Following on from a recent post regarding an estimate of the number of potential errors in the NMRShiftDB a recent report was issued regarding a deep analysis of the data rather than the cursory estimates that I suggested. The details of that analysis have been exposed on Ryan Sasaki’s blog and in a separate report. By definition an objective examination of performance of algorithms by a software vendor is generally challenged. So be it. However, if the assumption that the examination is objective and driven by quality science then any other flavors should be distasteful and the science is what it is.

The report analyzing the performance of both the ACD/CNMR predictor and Robiens’ algorithm provided the statistics shown below:
Comparison of predictors

Previously I commented in the blog that based on an early analysis “The quality is excellent and there are “large errors” but minimum in number.” This comment seemed to cause some confusion.

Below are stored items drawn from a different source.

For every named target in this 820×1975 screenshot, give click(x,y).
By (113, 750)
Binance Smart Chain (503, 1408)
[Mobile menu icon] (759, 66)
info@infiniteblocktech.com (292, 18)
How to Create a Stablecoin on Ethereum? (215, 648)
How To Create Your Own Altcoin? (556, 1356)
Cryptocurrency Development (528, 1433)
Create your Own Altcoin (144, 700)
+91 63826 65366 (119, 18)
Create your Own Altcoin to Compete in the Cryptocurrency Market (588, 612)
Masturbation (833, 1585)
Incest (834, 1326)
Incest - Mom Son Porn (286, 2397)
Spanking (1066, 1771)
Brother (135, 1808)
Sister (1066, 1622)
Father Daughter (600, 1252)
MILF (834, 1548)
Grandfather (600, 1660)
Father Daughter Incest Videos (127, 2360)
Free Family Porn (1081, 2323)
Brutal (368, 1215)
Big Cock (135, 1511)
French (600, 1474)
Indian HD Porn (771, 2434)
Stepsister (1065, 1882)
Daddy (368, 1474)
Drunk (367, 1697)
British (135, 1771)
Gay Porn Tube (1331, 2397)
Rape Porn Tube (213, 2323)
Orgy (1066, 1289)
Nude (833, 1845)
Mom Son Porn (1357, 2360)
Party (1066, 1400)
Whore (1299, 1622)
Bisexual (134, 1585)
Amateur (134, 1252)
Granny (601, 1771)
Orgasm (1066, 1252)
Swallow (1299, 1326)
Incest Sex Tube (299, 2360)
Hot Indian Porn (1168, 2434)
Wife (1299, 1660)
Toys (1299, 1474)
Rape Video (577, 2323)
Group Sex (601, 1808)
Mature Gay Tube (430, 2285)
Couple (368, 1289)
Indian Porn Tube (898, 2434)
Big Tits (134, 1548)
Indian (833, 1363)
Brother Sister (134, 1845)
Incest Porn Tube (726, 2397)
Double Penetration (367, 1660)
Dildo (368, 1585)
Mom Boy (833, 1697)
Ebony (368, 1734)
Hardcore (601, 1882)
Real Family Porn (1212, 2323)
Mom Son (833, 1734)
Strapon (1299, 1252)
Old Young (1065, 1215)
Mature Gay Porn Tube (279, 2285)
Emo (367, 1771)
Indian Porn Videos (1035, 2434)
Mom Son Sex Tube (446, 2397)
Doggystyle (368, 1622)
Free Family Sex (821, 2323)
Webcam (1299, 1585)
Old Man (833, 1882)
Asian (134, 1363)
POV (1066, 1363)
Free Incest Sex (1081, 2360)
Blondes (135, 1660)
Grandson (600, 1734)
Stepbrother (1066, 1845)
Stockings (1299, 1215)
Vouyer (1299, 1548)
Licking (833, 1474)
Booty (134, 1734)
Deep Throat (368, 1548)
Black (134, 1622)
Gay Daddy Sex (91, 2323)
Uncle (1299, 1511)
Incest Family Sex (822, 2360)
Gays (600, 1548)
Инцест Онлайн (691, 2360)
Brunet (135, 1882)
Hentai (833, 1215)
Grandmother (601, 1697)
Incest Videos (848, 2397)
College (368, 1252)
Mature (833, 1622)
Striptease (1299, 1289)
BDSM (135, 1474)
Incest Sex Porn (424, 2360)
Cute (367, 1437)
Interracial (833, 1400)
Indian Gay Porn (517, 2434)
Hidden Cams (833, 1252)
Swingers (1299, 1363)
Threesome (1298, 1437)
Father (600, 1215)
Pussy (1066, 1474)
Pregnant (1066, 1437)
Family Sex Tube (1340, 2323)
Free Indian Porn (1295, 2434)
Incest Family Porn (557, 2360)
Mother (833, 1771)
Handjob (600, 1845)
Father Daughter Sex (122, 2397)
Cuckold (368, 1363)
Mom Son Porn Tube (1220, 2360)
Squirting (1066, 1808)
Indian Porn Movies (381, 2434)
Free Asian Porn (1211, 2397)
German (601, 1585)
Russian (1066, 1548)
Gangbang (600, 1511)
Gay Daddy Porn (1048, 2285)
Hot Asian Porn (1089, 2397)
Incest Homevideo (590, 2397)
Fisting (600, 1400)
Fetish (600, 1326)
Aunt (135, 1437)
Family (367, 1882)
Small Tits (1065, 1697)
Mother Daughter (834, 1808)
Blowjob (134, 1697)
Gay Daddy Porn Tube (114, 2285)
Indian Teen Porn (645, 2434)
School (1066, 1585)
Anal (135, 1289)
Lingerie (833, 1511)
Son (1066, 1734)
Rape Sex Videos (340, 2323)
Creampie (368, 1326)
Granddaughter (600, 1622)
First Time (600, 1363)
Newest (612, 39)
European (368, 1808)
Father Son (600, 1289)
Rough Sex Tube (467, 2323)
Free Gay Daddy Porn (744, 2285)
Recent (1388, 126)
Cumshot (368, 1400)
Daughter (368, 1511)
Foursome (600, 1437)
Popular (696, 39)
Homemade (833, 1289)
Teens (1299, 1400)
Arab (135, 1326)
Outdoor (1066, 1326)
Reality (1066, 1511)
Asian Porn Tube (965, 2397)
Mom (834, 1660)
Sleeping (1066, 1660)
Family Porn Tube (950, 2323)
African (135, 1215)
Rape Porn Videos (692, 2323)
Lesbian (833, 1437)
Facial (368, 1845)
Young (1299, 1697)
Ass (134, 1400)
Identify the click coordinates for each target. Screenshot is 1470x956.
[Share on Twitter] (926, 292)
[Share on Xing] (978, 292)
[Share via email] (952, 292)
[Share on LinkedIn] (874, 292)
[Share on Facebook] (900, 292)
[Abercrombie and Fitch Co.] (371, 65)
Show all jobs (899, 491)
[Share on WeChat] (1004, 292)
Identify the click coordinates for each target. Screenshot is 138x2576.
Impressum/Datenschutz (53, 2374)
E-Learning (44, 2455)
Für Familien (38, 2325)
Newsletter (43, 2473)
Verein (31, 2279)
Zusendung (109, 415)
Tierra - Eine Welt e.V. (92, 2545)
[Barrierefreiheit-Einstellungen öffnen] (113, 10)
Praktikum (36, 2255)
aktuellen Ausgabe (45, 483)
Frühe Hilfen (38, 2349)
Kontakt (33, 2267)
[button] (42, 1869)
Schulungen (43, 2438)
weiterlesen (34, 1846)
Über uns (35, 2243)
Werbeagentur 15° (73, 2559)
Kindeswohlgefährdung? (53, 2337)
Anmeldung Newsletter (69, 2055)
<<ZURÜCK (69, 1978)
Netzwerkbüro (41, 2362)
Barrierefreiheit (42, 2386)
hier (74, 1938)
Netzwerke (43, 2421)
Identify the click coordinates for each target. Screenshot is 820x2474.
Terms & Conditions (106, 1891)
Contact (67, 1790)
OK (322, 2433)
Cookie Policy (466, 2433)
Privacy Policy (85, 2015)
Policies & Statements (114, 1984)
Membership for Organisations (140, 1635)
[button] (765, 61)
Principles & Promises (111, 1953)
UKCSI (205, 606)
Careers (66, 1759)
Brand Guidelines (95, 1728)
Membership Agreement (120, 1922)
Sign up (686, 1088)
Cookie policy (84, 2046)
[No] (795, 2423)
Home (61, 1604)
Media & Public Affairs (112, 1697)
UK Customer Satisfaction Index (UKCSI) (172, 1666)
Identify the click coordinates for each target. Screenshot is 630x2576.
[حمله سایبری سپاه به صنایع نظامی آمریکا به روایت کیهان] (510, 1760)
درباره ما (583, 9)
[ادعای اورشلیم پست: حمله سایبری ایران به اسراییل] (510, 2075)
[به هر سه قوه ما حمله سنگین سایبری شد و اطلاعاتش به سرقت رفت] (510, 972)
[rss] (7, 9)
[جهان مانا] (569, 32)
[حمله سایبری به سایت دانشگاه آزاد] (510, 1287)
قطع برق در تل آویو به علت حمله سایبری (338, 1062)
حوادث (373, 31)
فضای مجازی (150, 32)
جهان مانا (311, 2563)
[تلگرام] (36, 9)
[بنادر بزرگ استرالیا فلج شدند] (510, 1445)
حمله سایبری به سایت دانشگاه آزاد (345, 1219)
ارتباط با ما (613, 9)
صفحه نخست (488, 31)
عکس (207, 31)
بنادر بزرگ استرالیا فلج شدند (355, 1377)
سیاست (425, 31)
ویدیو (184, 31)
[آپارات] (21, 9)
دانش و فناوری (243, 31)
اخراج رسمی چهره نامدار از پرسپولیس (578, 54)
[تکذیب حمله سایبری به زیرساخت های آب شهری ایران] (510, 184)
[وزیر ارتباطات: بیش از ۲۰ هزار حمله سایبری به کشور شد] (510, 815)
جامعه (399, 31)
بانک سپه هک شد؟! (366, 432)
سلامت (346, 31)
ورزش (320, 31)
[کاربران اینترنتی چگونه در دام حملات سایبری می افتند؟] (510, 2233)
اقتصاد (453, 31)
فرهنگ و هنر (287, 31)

So, what do I mean by large error?

What I do NOT mean is that a chemical shift at 120ppm is predicted to be at 80ppm and therefore there is a large error. No, the chemical shift at 120ppm could be experimentally correct but the prediction algorithm could fail to predict it correctly.

What I DO mean is that an assignment of a particular nucleus to 120ppm may be entered into the database but the ACTUAL shift should be 12ppm….that additional zero just showing up as an error during the submission process. So, the errors I am pointing to are those of incorrectly drawn structures, mis-assignments, transcription errors and other potential sources of error. My estimates refer to the number of significant assignment or structural errors that were glaringly incorrect and I was subjectively thinking of situations where the difference between the actual experimental shift value and the one assigned to nucleus was >20ppm….this does not mean that mis-assignments of even 1ppm are any less importance, just not necessarily as easy to detect and not part of my subjective criteria.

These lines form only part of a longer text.